• _DIRECTIONS FOR THIS TASK_
Copy each line of the records below that has "will" in it.

• _RECORDS SUPPLIED_
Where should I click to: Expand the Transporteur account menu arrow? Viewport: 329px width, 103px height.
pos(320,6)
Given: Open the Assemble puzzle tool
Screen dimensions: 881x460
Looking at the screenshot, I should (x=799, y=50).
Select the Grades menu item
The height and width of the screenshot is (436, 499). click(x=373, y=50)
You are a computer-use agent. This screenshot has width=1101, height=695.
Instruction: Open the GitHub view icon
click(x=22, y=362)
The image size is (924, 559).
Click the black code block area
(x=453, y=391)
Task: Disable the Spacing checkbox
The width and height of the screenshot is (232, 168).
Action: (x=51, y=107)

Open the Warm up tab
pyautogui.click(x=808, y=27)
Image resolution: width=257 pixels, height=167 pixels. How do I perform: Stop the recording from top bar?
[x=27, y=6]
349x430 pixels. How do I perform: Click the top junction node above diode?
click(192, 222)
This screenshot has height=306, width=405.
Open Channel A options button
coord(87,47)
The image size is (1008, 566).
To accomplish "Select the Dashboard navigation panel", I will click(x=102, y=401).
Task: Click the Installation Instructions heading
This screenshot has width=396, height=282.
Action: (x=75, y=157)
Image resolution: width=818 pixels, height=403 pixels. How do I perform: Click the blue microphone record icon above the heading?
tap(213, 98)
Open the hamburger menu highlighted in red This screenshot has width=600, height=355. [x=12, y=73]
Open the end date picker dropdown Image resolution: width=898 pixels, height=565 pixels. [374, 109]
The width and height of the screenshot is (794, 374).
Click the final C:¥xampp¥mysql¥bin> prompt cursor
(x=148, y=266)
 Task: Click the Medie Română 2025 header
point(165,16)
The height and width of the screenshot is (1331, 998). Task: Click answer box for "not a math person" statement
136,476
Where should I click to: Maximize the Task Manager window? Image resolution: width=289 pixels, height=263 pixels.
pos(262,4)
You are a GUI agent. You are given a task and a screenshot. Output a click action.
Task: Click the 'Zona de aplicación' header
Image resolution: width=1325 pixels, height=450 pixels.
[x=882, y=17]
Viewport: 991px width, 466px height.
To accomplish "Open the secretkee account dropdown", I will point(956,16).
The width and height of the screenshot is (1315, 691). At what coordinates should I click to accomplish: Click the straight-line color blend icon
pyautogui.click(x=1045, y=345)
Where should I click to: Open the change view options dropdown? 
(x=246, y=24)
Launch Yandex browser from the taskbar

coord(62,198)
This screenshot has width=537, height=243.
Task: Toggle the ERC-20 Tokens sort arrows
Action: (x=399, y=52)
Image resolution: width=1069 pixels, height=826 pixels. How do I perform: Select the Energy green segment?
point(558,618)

• _ANSWER SECTION_
To accomplish "Select the Dashboard navigation panel", I will click(x=102, y=401).
To accomplish "Open the secretkee account dropdown", I will point(956,16).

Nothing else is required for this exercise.